▶ _Blok Teks_:
....
Fakta sejarah telah menyatakan bahwa hadis Nabi Saw hanya diriwayatkan dengan mengandalkan bahasa lisan (hafalan) dari para perawarinya selama kurun waktu yang cukup panjang. Hal ini memungkinkan terjadinya kesalahan, kealpaan dan bahkan penyimpangan/pemalsuan. Berangkat dari peristiwa ini ada sebagaian kaum muslimin yang bersedia mencari, mengumpulkan dan meneliti kualitas hadis. Upaya tersebut dilakukan hanya untuk menyakinkan bahwa hal itu benar-benar dari Nabi Saw. Hal ini juga dikarenakan bahwa dalam periwayatan hadis, ada beberapa metode yang digunakan, yaitu: al-sima’, al-qira’ah, al-ijazah, al-munawalah, al-mukatabah, al-i’lam, al-washiyah dan al-wijadah.
Sehubungan dengan hal itu, mereka akhirnya menyusun kriteria-kriteria tertentu, sebagai langkah mereka mengadakan penelitian pada sanad hadis. Bagian-bagian penting dari sanad yang diteliti adalah; (1) nama perawi, dan (2) lambang-lambang periwayatan hadis, misalnya; sami’tu/sami’na dan akhbarāni. Sedangkan lambag periwayaran hadis dengan metode al-sima’ yang tidak disepakati penggunaannya adalah qala lana dan dzakara lana. Menambahkan hal itu, sanad harus mempunyai ketersambungan, yaitu (1) perawi harus berkualitas siqat (‘adil dan dhabit); (2) masing-masing perawi menggunakan kata penghubung adanya pertemuan, di antaranya; sami’tu, hadatsana, hadatsani, akhbirni, qala lana, dhakarani.
Pada umumnya para ulama dalam melakukan penelitian hadis hanya berkosentrasi pada dua pertanyaan; Pertama, apakah perawi tersebut layak dipercaya, dan kedua, apakah perawi tersebut tidak pantas dipercaya.
....
▶ _Baris Data_:

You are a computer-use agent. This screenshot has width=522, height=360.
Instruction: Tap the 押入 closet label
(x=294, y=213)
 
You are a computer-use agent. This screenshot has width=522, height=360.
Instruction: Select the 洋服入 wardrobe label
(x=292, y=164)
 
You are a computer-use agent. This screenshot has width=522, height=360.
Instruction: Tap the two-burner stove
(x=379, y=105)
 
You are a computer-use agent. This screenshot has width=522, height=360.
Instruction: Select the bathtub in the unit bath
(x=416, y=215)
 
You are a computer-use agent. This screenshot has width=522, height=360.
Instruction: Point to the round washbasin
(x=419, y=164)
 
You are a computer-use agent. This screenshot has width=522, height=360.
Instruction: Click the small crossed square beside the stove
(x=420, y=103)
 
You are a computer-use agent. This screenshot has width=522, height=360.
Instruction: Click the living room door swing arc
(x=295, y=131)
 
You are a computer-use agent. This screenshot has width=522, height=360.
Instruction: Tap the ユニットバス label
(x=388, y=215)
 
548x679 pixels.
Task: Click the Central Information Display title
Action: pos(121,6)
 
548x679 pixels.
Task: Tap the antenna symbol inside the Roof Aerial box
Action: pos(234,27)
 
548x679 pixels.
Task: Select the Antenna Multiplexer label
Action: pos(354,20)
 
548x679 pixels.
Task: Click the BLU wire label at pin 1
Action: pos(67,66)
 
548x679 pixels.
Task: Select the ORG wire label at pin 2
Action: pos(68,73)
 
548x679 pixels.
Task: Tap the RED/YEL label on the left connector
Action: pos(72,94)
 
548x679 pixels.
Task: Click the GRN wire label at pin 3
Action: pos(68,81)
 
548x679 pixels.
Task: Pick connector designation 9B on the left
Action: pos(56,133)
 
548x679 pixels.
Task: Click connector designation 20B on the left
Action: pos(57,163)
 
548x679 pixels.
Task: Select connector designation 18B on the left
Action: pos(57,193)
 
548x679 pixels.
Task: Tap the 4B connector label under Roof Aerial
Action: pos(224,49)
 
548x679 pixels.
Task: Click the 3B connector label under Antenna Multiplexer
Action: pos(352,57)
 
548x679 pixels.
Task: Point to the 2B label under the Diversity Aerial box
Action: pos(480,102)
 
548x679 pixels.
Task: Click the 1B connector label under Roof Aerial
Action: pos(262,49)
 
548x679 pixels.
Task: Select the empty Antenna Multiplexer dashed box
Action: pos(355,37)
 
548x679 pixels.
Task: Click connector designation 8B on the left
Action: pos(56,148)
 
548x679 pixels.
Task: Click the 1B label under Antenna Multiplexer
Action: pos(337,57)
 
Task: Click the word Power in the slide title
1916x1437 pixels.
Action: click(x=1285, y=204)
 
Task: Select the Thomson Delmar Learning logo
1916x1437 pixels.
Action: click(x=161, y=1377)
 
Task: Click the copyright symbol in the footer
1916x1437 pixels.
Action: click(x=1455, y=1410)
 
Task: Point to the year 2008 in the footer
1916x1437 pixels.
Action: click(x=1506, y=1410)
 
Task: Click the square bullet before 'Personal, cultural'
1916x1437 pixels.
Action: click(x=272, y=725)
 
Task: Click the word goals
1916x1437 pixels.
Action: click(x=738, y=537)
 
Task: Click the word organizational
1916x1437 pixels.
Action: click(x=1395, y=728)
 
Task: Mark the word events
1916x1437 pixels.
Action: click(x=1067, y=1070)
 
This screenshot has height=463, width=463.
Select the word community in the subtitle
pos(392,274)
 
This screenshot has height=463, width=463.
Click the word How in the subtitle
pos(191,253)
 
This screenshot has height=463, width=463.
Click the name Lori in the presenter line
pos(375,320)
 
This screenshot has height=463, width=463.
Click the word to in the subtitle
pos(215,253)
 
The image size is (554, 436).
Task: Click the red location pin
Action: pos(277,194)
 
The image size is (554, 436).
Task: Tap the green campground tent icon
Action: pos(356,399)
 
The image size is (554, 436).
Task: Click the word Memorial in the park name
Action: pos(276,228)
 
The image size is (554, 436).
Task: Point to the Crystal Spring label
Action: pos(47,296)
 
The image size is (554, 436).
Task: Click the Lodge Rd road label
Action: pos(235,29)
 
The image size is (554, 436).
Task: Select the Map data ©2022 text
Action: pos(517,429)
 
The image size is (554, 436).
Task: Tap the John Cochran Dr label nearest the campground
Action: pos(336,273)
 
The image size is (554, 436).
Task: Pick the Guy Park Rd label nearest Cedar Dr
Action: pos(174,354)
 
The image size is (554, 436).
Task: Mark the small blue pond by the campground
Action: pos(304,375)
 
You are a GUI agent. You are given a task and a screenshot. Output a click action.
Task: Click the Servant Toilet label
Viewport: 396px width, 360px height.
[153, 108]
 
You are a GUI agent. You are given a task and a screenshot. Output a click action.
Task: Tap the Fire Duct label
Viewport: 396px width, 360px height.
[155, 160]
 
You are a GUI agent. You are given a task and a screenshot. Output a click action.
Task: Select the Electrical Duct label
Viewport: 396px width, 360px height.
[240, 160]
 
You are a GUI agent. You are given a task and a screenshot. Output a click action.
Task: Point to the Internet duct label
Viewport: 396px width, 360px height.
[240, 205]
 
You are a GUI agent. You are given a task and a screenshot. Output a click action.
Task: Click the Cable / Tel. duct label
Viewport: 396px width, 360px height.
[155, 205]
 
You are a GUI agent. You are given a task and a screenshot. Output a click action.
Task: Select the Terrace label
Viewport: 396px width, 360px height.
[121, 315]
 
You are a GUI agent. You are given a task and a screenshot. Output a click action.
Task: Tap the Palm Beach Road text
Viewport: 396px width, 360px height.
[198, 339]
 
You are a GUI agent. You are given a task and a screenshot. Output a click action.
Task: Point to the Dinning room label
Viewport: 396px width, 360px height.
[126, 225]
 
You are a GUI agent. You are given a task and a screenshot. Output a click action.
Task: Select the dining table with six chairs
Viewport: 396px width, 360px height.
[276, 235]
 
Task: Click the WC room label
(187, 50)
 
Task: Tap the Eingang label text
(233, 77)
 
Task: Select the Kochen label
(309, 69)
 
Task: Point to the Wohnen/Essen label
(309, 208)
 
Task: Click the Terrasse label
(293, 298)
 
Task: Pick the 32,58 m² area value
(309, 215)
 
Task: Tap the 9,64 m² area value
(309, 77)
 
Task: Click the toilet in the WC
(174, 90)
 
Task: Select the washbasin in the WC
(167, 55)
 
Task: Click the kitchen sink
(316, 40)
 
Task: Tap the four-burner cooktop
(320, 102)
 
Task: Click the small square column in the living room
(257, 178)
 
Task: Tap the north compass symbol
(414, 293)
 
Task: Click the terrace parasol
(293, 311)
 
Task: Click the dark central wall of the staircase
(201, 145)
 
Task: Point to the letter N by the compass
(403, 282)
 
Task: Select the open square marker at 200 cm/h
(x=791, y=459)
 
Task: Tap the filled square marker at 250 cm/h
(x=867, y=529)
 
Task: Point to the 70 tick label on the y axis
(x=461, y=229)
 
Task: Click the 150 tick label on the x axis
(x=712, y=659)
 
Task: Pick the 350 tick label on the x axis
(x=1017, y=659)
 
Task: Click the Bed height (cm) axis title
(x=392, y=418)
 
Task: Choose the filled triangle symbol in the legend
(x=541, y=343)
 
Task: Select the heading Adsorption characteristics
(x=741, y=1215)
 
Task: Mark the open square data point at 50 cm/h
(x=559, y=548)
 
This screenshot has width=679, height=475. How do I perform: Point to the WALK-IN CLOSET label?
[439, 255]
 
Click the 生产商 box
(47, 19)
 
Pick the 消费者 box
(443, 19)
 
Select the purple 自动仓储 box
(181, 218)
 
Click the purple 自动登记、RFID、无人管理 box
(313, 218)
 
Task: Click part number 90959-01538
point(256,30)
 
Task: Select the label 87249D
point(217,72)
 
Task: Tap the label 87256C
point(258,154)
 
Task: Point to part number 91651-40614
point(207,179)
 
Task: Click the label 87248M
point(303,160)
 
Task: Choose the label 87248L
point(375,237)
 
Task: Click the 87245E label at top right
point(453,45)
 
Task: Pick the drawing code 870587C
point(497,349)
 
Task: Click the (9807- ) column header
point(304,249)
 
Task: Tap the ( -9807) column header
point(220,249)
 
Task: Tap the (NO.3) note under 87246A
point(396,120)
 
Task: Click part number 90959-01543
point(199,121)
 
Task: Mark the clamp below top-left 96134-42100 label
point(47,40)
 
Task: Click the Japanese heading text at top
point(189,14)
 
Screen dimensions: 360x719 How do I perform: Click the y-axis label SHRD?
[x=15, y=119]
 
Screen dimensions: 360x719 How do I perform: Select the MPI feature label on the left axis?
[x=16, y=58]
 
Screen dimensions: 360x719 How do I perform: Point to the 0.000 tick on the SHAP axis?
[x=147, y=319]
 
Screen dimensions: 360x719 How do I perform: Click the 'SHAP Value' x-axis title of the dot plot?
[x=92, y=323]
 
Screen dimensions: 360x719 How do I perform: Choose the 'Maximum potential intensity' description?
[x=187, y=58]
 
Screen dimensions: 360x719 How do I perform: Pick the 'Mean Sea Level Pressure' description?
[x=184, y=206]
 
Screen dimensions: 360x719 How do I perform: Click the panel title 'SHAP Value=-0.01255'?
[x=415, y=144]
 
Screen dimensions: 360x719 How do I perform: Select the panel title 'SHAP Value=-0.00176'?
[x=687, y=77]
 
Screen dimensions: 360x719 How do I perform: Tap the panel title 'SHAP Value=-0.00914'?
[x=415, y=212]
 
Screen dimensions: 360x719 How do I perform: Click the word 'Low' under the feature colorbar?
....
▶ _Tugas yang Dikerjakan_:
- A) Salin dengan persis bagian teks tentang penelitian hadis, mulai dari "Sehubungan dengan hal" dan terus hingga "qala lana, dhakarani.".
- B) Nyatakan apakah setiap pernyataan ini sesuai dengan teks tentang penelitian hadis, lalu jawab ya atau tidak beserta kutipan persis kata-kata teks yang menjadi penentunya: (i) hadis Nabi Saw diriwayatkan dengan mengandalkan hafalan; (ii) qala lana dan dzakara lana disepakati penggunaannya sebagai lambang periwayatan dengan metode al-sima'; (iii) untuk ketersambungan sanad, perawi harus berkualitas siqat.
Data tersebut merupakan bahan tersendiri yang terpisah dari teks tentang penelitian hadis.

▶ _Hasil Tugas_:
- A)
Sehubungan dengan hal itu, mereka akhirnya menyusun kriteria-kriteria tertentu, sebagai langkah mereka mengadakan penelitian pada sanad hadis. Bagian-bagian penting dari sanad yang diteliti adalah; (1) nama perawi, dan (2) lambang-lambang periwayatan hadis, misalnya; sami’tu/sami’na dan akhbarāni. Sedangkan lambag periwayaran hadis dengan metode al-sima’ yang tidak disepakati penggunaannya adalah qala lana dan dzakara lana. Menambahkan hal itu, sanad harus mempunyai ketersambungan, yaitu (1) perawi harus berkualitas siqat (‘adil dan dhabit); (2) masing-masing perawi menggunakan kata penghubung adanya pertemuan, di antaranya; sami’tu, hadatsana, hadatsani, akhbirni, qala lana, dhakarani.

- B)
(i) Ya: "hadis Nabi Saw hanya diriwayatkan dengan mengandalkan bahasa lisan (hafalan)".
(ii) Tidak: "yang tidak disepakati penggunaannya adalah qala lana dan dzakara lana".
(iii) Ya: "perawi harus berkualitas siqat (‘adil dan dhabit)".